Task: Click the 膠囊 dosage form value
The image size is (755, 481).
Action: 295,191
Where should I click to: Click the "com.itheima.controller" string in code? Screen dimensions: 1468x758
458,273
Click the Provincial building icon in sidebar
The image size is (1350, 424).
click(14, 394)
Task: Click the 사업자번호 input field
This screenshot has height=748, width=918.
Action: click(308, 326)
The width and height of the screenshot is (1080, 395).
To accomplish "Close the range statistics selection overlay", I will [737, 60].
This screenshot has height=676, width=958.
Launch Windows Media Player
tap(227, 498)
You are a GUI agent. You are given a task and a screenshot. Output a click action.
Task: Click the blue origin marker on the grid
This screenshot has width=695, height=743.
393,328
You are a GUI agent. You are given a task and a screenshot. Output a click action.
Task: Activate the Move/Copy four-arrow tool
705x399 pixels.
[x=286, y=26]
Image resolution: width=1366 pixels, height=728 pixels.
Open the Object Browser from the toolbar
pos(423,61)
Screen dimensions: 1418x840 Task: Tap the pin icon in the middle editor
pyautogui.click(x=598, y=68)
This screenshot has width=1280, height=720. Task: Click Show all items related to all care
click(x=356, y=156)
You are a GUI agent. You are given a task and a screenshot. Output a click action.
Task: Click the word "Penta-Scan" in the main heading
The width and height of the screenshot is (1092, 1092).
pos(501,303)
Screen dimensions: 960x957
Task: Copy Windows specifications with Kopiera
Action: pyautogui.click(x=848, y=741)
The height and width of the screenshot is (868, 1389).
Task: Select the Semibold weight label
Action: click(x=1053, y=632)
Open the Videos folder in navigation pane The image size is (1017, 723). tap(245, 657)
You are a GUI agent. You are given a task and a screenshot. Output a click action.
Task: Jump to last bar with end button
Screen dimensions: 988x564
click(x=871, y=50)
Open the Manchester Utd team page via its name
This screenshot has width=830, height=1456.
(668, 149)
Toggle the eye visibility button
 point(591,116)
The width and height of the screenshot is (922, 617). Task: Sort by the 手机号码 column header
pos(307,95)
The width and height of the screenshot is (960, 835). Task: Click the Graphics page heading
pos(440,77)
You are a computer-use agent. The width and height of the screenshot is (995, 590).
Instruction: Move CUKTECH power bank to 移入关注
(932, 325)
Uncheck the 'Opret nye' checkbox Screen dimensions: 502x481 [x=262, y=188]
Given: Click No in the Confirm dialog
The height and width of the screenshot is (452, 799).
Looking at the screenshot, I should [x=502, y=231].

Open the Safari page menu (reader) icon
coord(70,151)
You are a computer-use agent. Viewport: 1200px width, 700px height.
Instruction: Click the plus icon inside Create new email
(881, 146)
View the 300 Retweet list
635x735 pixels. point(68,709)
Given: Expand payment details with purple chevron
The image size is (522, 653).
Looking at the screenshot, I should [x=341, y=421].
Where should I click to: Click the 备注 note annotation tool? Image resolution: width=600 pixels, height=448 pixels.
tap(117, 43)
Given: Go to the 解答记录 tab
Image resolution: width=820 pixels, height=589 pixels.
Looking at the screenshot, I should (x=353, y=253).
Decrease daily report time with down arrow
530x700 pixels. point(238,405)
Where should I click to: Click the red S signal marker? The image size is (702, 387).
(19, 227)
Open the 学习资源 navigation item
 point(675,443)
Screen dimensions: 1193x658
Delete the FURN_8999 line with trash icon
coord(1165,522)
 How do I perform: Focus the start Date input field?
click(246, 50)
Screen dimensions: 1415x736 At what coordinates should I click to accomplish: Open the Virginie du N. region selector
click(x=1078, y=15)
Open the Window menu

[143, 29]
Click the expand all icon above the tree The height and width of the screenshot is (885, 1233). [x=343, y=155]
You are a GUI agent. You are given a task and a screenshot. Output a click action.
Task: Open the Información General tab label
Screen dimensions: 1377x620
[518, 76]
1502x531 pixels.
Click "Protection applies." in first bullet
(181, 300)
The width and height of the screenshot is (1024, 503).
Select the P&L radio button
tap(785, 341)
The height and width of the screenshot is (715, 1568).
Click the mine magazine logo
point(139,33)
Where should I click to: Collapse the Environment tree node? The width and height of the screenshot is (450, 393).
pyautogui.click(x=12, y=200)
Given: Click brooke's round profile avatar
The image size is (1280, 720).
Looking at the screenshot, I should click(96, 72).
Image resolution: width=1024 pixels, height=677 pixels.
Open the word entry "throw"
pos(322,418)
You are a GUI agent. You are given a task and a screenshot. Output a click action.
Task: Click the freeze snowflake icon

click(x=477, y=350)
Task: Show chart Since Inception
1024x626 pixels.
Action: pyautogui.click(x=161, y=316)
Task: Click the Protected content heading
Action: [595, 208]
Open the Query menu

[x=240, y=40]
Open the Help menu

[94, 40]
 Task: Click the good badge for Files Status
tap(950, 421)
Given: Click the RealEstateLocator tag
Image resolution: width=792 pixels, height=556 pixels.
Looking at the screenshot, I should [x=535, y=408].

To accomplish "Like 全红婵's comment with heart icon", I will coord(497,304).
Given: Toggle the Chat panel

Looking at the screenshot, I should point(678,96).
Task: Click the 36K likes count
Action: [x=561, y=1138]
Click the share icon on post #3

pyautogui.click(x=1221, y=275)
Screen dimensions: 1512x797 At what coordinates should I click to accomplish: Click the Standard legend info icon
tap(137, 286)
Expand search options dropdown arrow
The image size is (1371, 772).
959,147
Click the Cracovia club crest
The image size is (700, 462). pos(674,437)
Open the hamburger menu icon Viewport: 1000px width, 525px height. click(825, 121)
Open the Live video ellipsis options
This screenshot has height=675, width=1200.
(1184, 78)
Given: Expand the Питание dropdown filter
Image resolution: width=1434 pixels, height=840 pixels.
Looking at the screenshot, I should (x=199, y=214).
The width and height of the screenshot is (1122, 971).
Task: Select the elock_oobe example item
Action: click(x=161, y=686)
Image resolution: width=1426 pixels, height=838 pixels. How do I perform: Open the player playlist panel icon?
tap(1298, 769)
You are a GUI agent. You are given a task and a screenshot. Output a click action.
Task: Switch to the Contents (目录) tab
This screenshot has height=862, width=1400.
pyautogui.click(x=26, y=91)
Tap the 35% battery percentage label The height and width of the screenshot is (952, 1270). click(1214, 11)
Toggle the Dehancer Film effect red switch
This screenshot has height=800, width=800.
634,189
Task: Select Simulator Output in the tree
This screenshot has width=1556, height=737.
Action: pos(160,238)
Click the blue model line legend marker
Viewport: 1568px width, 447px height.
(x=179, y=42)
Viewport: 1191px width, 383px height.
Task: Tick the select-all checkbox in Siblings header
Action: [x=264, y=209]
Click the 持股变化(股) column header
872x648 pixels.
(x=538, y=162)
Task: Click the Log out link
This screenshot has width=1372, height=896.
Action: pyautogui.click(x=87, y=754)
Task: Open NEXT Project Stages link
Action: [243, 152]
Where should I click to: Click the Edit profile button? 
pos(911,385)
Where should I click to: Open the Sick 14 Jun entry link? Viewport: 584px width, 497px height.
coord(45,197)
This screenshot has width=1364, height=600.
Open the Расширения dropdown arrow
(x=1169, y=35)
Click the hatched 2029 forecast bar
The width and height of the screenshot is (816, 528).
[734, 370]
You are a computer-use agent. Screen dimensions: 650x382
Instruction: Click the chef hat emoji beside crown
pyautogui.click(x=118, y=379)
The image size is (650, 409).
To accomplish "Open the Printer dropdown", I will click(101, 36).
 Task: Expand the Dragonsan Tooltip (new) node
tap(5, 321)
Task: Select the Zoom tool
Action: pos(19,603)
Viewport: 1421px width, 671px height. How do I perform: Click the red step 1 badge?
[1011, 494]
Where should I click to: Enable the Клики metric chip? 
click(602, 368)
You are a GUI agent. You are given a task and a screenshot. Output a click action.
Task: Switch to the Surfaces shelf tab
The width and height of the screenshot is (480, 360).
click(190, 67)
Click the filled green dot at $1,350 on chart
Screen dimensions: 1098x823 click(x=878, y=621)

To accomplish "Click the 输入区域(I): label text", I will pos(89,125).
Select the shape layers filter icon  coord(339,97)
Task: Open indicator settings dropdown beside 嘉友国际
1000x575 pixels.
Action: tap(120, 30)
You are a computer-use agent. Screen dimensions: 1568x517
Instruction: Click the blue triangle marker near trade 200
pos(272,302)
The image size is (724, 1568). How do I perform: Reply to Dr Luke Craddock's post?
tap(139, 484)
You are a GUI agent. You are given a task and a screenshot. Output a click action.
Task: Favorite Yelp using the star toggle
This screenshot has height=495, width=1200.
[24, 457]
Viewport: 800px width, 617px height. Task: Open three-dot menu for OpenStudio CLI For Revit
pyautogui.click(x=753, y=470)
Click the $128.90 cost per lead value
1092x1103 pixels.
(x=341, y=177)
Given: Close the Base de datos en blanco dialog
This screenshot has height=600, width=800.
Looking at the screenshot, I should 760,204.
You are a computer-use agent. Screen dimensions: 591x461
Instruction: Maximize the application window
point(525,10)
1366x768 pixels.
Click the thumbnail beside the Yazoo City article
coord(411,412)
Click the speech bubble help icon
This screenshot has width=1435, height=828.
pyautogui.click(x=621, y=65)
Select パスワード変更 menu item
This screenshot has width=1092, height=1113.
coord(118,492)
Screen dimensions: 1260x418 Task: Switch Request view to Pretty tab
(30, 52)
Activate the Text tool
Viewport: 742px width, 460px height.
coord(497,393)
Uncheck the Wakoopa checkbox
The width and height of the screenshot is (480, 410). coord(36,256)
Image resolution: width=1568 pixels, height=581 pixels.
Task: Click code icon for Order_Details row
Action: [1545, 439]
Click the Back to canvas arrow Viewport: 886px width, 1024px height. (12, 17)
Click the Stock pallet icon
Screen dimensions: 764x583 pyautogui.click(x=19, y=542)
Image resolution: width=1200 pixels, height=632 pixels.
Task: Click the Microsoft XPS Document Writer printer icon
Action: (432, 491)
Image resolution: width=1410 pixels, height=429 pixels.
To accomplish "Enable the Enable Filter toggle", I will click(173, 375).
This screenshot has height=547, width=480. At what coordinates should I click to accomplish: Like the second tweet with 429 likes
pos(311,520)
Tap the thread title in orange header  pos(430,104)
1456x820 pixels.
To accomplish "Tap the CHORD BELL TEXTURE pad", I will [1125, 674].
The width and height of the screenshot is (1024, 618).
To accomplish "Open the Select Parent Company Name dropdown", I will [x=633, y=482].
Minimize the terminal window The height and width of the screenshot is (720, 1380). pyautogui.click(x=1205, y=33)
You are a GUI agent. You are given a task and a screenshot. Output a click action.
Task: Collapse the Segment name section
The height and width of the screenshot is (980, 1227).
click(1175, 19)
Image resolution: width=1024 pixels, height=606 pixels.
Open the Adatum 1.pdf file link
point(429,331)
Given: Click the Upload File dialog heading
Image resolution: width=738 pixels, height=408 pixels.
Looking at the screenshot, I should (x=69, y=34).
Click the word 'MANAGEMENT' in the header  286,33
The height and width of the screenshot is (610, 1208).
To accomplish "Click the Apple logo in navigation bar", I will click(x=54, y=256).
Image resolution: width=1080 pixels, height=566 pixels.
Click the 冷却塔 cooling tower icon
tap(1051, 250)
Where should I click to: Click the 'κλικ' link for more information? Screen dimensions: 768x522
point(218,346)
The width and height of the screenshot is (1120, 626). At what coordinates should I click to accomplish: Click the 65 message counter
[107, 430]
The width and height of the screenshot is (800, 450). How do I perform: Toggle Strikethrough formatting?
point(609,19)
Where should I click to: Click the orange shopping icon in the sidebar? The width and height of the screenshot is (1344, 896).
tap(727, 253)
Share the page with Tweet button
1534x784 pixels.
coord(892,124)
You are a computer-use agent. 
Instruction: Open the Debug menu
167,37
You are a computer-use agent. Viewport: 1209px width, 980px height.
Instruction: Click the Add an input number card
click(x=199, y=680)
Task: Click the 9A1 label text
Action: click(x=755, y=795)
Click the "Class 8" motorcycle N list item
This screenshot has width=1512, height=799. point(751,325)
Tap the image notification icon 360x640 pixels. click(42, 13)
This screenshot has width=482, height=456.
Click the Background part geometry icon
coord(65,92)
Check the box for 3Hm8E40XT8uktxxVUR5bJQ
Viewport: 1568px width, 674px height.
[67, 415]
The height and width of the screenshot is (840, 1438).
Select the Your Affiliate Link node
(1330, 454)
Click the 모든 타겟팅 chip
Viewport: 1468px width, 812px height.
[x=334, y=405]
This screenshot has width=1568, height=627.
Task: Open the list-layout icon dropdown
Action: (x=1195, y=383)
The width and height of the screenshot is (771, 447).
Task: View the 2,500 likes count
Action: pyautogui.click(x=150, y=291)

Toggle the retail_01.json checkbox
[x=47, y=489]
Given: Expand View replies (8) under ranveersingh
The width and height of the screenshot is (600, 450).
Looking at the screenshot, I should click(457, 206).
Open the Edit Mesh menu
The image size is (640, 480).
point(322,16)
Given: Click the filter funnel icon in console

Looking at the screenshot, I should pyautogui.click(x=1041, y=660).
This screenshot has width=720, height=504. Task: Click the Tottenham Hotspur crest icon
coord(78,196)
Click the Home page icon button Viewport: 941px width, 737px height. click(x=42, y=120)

=======

WHAT THE TASK ASKS> Using the data above, repeat exactly the lines that begin at the line with "The width and height of the screenshot is (922, 617)." and end at the line with "You are a computer-use agent. The", both ends included.

OUTPUT FOR THIS EXERCISE>
The width and height of the screenshot is (922, 617). Task: Sort by the 手机号码 column header
pos(307,95)
The width and height of the screenshot is (960, 835). Task: Click the Graphics page heading
pos(440,77)
You are a computer-use agent. The width and height of the screenshot is (995, 590).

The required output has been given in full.